=== AUSGANGSTEXT ===
# taz.de -- Björn Höcke bricht ZDF-Interview ab: Die AfD gewinnt immer
       
       > Das Interview mit Björn Höcke ist ein Lehrstück für Gespräche mit
       > Politikern. Nur: Höcke ist kein normaler Politiker, das Format stößt an
       > eine Grenze.
       
 (IMG) Bild: Warum sollte man Höcke überhaupt noch interviewen? Es ist doch alles klar
       
       Es fällt nicht immer leicht, [1][die Wortwahl von Björn Höcke und die von
       Adolf Hitler zu unterscheiden]. Höcke, die Führerfigur des rechtsextremen
       „Flügels“ der AfD, hat sein Denken 2018 in dem Gesprächsband „Nie zweimal
       in denselben Fluss“ niedergelegt. Zwei Äußerungen aus dem Buch hat das ZDF
       einigen AfD-Bundestagsabgeordneten vorgelegt und sie gefragt, ob sie aus
       Hitlers Buch „Mein Kampf“ stammen oder eben von ihrem tatsächlichen
       Urheber. Keiner der Befragten wollte sich gegenüber dem Sender festlegen.
       
       Als der ZDF-Journalist David Gebhard Höcke vergangenen Mittwoch zum
       Interview trifft, spielt er Höcke die Antworten seiner Kollegen im
       Bundestag vor. „Genau, Herr Höcke, Ihre eigenen Leute können jetzt da nicht
       sagen, ob das noch Höcke oder schon Hitler ist. Was sagt das über Ihre
       Sprache aus?“, fragt Gebhard. Rund zehn Minuten dreht sich das Interview
       darum, inwiefern Höckes Wortwahl an NS-Terminologie erinnere.
=== BEREITGESTELLTE DATEN ===
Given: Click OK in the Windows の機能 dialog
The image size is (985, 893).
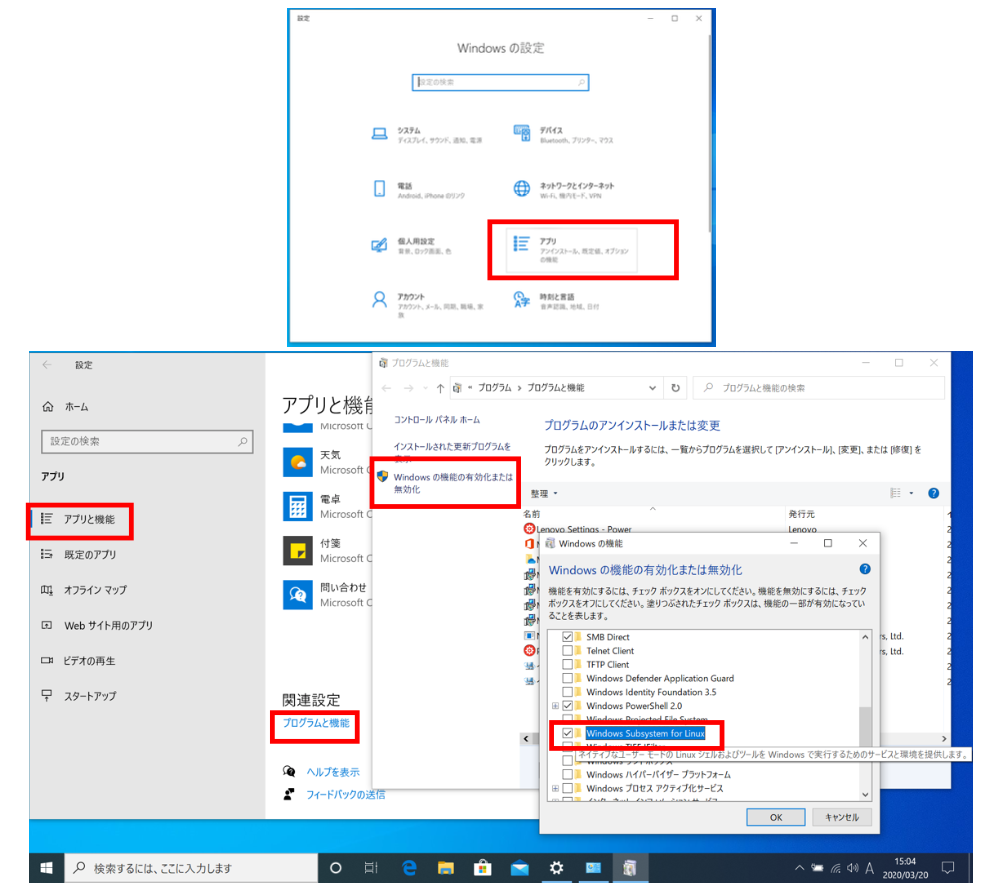Looking at the screenshot, I should 775,817.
===
● **AUFGABEN**:
1. Geben Sie aus dem Artikel über das Höcke-Interview den Abschnitt unverändert aus, der mit den Worten „(IMG) Bild: Warum“ einsetzt und mit „dem Sender festlegen.“ schließt.
2. Wie lautet laut dem Artikel über das Höcke-Interview der Titel des Gesprächsbands, in dem Höcke 2018 sein Denken niedergelegt hat?

● **LÖSUNGEN**:
1.
(IMG) Bild: Warum sollte man Höcke überhaupt noch interviewen? Es ist doch alles klar
       
       Es fällt nicht immer leicht, [1][die Wortwahl von Björn Höcke und die von
       Adolf Hitler zu unterscheiden]. Höcke, die Führerfigur des rechtsextremen
       „Flügels“ der AfD, hat sein Denken 2018 in dem Gesprächsband „Nie zweimal
       in denselben Fluss“ niedergelegt. Zwei Äußerungen aus dem Buch hat das ZDF
       einigen AfD-Bundestagsabgeordneten vorgelegt und sie gefragt, ob sie aus
       Hitlers Buch „Mein Kampf“ stammen oder eben von ihrem tatsächlichen
       Urheber. Keiner der Befragten wollte sich gegenüber dem Sender festlegen.

2. „Nie zweimal in denselben Fluss“